Italia, ecco il 'Mancini bis'
Il Mancio (che peraltro, se vogliamo continuare a ridurre tutto a una contabilità economica, rinunciò a 13 milioni di euro dallo Zenit per accettare la prima nomina a ct) se n’è pentito in fretta, ha più volte cercato di rimediare ma le questioni di principio sono stati più forti della voglia di ricucire e, chissà se, viste le conseguenze, “l’orgoglio ne ha uccisi più del petrolio”. Così, sulle macerie di un nuovo Mondiale sfumato, in attesa dell’elezione del nuovo presidente federale e, perché non ci facciamo mancare niente, del parere dell’Anac sull’eleggibilità di Malagò, si va verso un “Mancini bis”. Chi gli è accanto sa che lui ha puntato più che sugli allori - la vittoria all’Europeo (occhio però: ancora un paio di amichevoli vinte e va a finire che si racconterà nel 2021 trionfò il ct a interim, scegliete voi quale) e del record mondiale di imbattibilità - sulla volontà di cancellare lo smacco contro la Macedonia e il Mondiale sfumato. L’unica esperienza che gli manca da ct, ma anche da calciatore.

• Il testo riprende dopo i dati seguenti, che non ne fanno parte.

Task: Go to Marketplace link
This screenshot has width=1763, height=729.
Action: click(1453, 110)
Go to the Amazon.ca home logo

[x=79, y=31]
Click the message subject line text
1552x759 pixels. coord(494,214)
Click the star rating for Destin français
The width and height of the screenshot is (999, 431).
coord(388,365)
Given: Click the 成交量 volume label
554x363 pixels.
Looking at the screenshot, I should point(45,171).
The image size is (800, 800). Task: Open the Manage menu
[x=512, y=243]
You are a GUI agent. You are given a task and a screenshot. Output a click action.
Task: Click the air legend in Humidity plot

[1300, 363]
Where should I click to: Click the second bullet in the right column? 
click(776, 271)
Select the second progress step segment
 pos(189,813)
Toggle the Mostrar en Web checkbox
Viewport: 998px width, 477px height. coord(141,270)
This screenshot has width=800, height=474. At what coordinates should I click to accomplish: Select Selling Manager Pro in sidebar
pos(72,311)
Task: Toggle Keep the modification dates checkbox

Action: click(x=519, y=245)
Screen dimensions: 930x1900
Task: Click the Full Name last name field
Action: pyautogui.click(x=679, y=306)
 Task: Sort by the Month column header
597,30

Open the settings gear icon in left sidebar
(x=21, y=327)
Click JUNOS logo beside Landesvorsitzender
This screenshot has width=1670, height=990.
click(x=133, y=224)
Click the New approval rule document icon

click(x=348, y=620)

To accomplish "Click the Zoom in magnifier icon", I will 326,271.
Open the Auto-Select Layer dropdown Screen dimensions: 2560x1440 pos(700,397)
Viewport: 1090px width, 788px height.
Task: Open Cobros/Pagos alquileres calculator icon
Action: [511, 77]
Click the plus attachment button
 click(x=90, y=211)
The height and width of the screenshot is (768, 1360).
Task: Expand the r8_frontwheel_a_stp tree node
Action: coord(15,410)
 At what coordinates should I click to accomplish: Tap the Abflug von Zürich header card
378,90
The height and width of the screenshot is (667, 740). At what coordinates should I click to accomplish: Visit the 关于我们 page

Mancini sa valorizzare i giovani
In quei giorni convulsi dopo l’amara notte di Palermo, Gravina lo marcò stretto a Coverciano per sminare l’eventualità di un addio: allora serviva una stampella per evitare che tutto crollasse dopo la seconda eliminazione consecutiva. Ma, evidentemente, la fiducia reciproca cominciò a incrinarsi fino alla rottura. Adesso, invece, la scelta premierà la voglia di rivincita di Mancini e la sua innegabile capacità di “vedere” e di valorizzare i giovani (57 esordienti con lui in azzurro...) abbinando il loro utilizzo alle vittorie. Perché attenzione, da settembre non sarà più tempo di retorica ma di partite vere e pesanti: Belgio, Turchia, Francia e di nuovo Turchia in rapida sequenza per la Nations League con vista sulle prossime qualificazioni europeo. Non c’è tempo per fare esperimenti né tantomeno per (altre) scelte avventate.